Copyediting: the difference between “America” and “Amercia” on this famous grammatical error by a person in the public eye.
Copy editors can be crucial to the reputation and credibility of a newspaper. However, skilled copy editors may not be so easy to find.
The number of people working in newsrooms is on a steady decline and copy editors are often the first ones out the door.
According to an article published on Accuracy in Media’s website, the problem of poorly copy edited stories is likely to continue to get worse, “until newspapers realize that poor copy-editing also leads to an even poorer image and damages what credibility the newspapers have left.”
Merrill Perlman worked for 25 years as a copy editor at The New York Times and is now an adjunct assistant professor at the Columbia University Graduate School of Journalism; she specializes in editing the English language.
“Romney, like so many others, needs a copy editor. And Romney, like so many others, is apparently working without one,” Perlman said.

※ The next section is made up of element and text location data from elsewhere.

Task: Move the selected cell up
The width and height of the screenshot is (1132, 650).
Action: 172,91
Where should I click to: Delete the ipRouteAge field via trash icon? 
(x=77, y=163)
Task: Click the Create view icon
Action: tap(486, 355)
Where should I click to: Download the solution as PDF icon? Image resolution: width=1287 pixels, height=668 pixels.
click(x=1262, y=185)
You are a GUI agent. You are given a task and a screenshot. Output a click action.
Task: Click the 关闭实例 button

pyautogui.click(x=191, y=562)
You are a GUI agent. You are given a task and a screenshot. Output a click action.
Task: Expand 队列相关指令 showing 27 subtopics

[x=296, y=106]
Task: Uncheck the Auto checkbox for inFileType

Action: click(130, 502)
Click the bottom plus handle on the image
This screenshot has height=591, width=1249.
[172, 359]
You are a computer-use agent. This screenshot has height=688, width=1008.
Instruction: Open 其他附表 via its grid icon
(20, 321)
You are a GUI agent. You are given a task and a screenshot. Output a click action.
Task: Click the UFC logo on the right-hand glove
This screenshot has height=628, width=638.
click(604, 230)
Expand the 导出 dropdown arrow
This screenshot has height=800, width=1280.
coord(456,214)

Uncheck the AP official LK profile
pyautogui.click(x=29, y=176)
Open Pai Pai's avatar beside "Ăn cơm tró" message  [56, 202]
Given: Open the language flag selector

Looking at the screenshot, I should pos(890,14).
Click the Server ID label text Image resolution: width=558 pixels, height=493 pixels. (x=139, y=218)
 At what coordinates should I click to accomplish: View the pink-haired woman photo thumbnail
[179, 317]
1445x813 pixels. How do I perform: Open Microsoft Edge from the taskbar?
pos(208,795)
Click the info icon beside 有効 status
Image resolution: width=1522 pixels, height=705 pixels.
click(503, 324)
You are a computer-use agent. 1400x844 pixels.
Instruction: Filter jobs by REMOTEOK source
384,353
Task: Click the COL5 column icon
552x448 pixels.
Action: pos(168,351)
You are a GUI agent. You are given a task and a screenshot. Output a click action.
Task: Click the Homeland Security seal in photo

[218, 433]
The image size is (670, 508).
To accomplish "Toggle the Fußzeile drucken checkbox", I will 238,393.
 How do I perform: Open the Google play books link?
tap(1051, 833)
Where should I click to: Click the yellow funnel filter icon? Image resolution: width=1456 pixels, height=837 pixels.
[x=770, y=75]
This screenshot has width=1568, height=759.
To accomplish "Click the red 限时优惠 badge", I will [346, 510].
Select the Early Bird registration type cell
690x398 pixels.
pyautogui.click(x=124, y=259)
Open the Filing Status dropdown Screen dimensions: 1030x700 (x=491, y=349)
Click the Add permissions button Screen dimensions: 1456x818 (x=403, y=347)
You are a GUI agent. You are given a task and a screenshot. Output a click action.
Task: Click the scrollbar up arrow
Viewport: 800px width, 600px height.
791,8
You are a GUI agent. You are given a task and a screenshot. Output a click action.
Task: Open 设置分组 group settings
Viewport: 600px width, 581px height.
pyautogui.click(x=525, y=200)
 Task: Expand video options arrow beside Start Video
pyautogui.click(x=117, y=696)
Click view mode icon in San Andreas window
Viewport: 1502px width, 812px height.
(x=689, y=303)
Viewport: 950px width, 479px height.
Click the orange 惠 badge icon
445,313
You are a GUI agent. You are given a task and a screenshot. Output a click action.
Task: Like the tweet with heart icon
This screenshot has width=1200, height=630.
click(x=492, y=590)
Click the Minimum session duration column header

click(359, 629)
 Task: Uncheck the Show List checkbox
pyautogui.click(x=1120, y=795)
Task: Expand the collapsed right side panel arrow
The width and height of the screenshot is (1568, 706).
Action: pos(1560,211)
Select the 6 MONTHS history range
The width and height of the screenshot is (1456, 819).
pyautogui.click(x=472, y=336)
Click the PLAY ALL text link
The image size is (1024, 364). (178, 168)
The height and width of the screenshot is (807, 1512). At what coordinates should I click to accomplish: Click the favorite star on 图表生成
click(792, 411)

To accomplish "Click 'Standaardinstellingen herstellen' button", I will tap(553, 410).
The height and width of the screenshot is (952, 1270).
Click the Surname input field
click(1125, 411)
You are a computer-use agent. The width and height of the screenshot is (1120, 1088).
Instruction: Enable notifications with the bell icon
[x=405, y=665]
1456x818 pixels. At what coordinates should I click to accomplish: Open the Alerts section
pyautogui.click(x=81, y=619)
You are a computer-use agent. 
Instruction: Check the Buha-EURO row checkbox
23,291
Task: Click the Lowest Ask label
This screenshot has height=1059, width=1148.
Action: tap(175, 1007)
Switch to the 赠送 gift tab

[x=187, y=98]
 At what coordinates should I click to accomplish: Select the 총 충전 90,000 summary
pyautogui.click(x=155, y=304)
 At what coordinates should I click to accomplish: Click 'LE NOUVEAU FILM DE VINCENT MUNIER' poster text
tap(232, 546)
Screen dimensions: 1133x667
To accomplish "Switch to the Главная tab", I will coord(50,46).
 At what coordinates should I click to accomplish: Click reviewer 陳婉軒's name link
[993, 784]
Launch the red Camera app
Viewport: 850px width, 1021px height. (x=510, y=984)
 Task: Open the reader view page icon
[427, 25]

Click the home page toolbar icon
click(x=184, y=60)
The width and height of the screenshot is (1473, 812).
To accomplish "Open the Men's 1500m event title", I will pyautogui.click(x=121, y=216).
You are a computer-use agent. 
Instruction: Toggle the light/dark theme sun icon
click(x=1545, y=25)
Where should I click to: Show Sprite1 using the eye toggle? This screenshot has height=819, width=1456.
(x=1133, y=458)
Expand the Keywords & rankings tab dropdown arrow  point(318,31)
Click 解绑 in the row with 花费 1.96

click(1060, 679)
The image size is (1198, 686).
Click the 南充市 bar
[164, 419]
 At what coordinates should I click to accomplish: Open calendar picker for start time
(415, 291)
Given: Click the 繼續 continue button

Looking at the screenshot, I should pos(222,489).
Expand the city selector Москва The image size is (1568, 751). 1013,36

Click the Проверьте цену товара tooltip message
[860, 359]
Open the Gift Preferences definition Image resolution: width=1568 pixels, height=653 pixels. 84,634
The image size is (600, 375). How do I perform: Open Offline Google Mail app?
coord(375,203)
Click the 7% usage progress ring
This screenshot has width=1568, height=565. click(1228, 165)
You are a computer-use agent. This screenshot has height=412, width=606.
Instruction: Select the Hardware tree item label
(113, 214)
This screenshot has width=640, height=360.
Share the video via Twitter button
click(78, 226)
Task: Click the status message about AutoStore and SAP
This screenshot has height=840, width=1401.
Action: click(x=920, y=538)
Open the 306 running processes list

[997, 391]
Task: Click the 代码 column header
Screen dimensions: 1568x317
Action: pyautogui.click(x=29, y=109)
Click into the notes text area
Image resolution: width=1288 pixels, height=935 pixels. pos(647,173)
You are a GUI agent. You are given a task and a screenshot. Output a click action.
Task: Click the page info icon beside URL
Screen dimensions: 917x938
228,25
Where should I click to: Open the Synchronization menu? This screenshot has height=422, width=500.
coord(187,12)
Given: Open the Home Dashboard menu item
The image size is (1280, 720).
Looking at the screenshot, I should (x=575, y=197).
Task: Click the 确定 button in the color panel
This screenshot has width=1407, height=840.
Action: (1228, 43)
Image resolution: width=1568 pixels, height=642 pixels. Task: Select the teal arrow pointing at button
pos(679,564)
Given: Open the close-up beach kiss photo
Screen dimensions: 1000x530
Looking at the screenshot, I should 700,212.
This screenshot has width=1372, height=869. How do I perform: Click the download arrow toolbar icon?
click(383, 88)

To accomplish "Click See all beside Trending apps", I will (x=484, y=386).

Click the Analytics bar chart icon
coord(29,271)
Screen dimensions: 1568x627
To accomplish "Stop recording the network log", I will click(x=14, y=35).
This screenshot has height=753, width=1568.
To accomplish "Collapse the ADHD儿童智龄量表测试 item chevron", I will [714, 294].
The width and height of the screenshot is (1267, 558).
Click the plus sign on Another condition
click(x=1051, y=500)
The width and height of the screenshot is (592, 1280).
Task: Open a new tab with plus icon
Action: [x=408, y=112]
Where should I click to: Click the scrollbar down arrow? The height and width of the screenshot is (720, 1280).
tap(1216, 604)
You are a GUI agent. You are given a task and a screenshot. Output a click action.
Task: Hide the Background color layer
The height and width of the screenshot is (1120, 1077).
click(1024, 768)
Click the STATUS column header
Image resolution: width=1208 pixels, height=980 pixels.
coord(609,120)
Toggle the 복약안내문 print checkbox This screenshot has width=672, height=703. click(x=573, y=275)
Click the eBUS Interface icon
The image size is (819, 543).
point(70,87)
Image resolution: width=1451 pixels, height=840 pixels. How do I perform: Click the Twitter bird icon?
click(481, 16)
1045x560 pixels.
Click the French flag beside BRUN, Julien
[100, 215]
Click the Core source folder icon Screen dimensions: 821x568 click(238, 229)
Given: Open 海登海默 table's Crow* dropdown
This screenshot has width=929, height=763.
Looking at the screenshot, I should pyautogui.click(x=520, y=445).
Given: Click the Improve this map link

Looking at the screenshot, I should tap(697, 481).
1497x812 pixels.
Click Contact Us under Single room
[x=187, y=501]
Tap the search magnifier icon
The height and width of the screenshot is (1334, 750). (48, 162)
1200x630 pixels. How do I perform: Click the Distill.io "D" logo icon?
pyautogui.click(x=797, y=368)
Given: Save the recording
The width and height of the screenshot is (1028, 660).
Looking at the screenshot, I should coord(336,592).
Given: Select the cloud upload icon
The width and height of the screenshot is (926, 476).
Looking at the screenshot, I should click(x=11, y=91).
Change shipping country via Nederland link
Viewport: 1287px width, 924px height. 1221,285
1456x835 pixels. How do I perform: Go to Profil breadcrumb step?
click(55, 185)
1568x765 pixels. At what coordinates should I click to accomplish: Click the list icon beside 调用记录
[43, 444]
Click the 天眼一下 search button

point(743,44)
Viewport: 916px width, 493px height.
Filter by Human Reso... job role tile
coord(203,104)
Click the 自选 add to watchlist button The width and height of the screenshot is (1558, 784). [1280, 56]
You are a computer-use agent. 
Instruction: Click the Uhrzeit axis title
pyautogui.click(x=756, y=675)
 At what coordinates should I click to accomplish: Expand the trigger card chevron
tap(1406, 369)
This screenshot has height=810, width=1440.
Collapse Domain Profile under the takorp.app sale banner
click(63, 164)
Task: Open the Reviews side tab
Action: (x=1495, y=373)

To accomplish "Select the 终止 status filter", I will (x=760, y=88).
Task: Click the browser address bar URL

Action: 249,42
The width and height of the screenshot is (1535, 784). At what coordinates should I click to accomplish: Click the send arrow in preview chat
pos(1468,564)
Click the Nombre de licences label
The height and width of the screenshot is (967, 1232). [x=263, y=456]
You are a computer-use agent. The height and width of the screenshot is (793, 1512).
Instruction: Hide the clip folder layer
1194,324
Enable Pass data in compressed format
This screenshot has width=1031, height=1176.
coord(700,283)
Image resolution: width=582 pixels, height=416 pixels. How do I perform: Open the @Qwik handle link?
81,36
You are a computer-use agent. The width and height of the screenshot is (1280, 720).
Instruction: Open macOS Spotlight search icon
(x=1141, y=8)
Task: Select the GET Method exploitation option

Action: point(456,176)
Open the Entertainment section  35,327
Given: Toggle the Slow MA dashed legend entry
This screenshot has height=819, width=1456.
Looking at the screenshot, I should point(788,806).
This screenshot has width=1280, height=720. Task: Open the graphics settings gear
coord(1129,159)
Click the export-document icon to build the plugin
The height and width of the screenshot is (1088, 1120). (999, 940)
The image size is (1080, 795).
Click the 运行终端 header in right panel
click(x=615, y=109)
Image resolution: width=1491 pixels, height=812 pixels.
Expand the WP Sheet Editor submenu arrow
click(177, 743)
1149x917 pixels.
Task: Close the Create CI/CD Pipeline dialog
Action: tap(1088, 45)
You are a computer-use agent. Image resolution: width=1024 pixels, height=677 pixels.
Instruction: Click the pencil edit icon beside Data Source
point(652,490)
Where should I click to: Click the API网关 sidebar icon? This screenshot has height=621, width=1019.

According to Perlman’s article no other job classification has suffered as much as copy editors in the downsizing of newspapers. As a result, typos, as well as grammar, fact and logic errors are slipping through.
As copy editors are laid off reporters have to proofread their own stories. Perlman’s article indicates that these reporters are not being trained to be copy editors.
A study done by the American Copy Editors Society showed that readers reacted more positively to well edited stories: perhaps proving that readers do care.
The integrity of news organizations is being put into jeopardy. Can readers trust news organizations with sensitive news information if they can’t even spell words correctly or use proper grammar? Should copy editors be more valued in newsrooms?